But
sanity is a construct, and like any construct it can be deconstructed. Actually,
the whole worldview called “deconstruction” is an idea that deserves a bit of
digression here.
If the
basic operating system of a human mind, that is, its sanity, is deconstructed,
as sometimes happens when a person’s perceptions are rendered incoherent by
drugs or sensory deprivation or mental illness, his interactions with real-world
events begin to go beyond his ability to sort and respond. Then he has a “nervous
breakdown.”
Real
deconstruction of a human’s mindset—that is, the set of programs that a person
uses to organize his perceptions of reality— is a phenomenon that can happen,
but it is not much like the deconstructionists’ way of analyzing human thinking
and interpreting works of literature, art or culture. Deconstruction is at its
most abstract, unintelligible heights when a critic is analyzing a work of
literature. But it is, in reality, a frivolous activity, an empty word
game.
Deconstructionism
as a philosophy is a kind of playing at mental illness. It is correct in
asserting that every sane human cognition is part of a “text” and can be
deconstructed into its constituent parts, most of which are culturally
imprinted and so can be shown to be culturally biased. But complete
deconstruction of any “text”—or context, to put it more accurately—would
require the deconstructor to deconstruct the constituents and then the constituents
of the constituents. What in her whole mindset and her culture's way of socializing her into that mindset has led her to talk and act like this?
She would have to continue until she had deconstructed her
own mind as part of the text being analyzed.

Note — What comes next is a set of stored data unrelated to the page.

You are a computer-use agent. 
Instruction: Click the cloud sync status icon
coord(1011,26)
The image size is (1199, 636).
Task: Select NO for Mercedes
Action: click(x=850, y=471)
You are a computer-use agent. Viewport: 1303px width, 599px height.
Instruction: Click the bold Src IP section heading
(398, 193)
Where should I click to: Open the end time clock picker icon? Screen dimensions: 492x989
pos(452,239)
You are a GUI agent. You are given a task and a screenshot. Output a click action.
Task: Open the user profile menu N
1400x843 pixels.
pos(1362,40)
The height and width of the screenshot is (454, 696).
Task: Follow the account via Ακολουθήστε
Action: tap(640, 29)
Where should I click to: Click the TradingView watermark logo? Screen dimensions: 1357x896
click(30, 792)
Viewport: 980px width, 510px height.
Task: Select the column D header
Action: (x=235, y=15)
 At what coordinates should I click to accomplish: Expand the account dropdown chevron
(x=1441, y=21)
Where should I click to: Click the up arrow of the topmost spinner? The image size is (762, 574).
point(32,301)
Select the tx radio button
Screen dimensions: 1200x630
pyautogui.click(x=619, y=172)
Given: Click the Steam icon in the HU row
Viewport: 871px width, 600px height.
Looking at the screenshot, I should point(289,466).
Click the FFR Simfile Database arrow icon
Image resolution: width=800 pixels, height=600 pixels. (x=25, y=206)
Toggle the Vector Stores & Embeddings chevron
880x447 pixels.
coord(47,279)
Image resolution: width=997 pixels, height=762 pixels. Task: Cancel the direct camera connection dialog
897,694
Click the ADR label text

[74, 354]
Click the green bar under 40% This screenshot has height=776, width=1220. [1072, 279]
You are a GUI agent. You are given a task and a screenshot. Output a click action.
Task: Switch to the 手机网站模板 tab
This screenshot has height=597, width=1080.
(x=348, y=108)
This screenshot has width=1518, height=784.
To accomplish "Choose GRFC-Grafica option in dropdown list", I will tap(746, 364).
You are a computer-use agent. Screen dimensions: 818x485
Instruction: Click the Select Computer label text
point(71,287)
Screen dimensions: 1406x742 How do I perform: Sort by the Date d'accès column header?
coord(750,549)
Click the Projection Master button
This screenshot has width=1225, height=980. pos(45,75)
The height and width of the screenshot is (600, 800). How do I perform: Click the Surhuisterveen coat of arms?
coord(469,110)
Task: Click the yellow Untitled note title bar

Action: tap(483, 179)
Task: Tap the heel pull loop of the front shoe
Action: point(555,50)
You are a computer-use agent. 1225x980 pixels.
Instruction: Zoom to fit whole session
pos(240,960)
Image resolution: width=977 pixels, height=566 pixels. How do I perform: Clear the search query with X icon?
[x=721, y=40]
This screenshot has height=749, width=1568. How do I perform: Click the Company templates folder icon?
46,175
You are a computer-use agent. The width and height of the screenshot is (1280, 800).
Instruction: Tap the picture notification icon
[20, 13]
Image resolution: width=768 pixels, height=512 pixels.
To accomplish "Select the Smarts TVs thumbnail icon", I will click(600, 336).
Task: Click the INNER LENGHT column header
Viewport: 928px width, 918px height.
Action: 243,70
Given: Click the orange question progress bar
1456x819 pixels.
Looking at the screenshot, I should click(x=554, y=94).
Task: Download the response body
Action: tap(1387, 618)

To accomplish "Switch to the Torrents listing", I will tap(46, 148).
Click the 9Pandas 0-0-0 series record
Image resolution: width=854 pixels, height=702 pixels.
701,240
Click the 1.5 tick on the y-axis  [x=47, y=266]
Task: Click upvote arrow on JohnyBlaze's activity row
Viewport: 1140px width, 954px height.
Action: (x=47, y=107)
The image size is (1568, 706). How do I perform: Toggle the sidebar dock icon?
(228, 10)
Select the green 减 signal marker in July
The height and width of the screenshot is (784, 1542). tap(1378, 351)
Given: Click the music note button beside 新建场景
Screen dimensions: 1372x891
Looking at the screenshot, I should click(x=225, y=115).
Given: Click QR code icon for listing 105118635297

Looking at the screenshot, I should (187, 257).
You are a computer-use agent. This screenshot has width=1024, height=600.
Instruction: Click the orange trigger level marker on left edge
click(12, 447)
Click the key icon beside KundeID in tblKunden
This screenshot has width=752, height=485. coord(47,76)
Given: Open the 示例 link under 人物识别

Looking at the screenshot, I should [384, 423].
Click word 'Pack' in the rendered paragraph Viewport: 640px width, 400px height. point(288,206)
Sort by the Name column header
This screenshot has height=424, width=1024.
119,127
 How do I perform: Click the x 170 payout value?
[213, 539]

In short, she would need to go
mad.
Deconstructionists
are too cautious to use their method to its logical limit. Mental illness, they
well know, is not clever, sophisticated, illuminating, or even merely logical.
But
let us set regrets about deconstructionism aside and return to our main line of
thought.
The
thrust of Bayesianism is this: all of my sensory experiences and memories of
experiences would be jumbled, meaningless gibberish without concepts by which I
can organize them. Our problem is that these concepts are not built into a
supra-real dimension of ideas (rationalism) nor into material reality itself (empiricism).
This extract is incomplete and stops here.